Desde essa altura proliferaram pelo país várias unidades privadas de assistência médica
que configuram as diferentes tipologias estabelecidas por lei, que vão desde clínicas de
grande dimensão até pequenos postos médicos e de enfermagem, localizados
geralmente em bairros periféricos, passando por consultórios e centros médicos de
porte médio e com prestação razoável.
Se nos atermos, entretanto, à evolução dos principais indicadores sanitários desde essa
altura, facilmente concluiremos que a entrada do sector privado no “mercado” da saúde
no país, não trouxe benefícios substanciais aos cidadãos, em grande medida, porque o
acesso a estes serviços é ainda muito limitado, dada a incapacidade de muitos em
suportar financeiramente estes serviços. Mesmo entre aqueles que, de algum modo,
podem pagar estes serviços, estes não granjearam suficiente confiança, pois, ainda são
muitos os que recorrem ao estrangeiro em busca de cuidados de saúde, na medida em
que aí encontram uma relação preço/qualidade e custo/benefício bem mais vantajosa.

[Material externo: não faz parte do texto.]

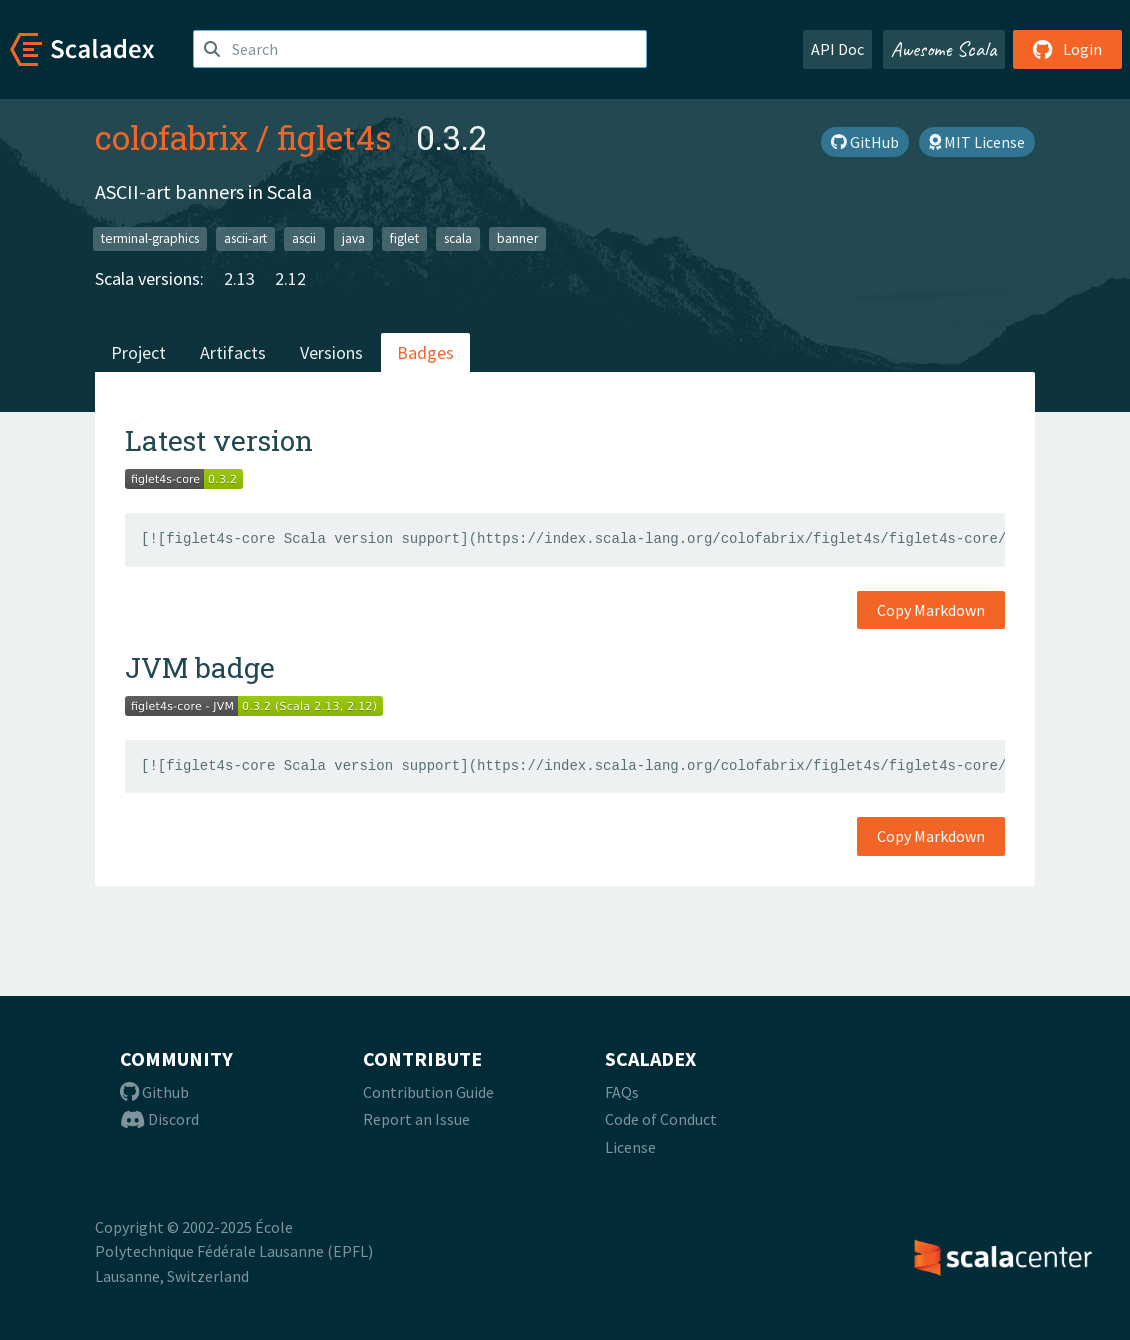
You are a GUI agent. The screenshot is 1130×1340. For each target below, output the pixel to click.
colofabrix (171, 137)
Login (1067, 49)
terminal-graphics (150, 238)
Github (154, 1092)
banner (517, 238)
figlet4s (334, 137)
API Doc (837, 49)
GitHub (865, 142)
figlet (404, 238)
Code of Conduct (661, 1119)
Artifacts (233, 352)
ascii (304, 238)
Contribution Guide (428, 1092)
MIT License (977, 142)
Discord (159, 1119)
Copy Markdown (931, 610)
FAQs (622, 1092)
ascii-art (245, 238)
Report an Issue (416, 1119)
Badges (425, 352)
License (630, 1147)
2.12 (290, 278)
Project (138, 352)
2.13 (239, 278)
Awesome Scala (944, 49)
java (353, 238)
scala (458, 238)
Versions (331, 352)
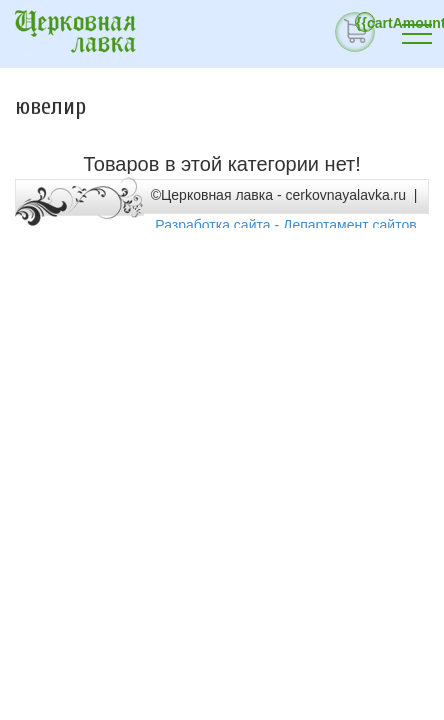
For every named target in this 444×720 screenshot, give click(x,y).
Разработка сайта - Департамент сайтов (285, 225)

Neste particular, convém frisar que mesmo a vizinha Namíbia parece oferecer vantagens
comparativas bem maiores em relação a Angola, sendo muitos os angolanos que com
frequência recorrem ao país vizinho em busca de cuidados médicos. Tratam-se não
apenas de residentes em províncias fronteiriças, mas também provenientes de áreas
mais interiorizadas e mesmo de Luanda onde a oferta privada é importante.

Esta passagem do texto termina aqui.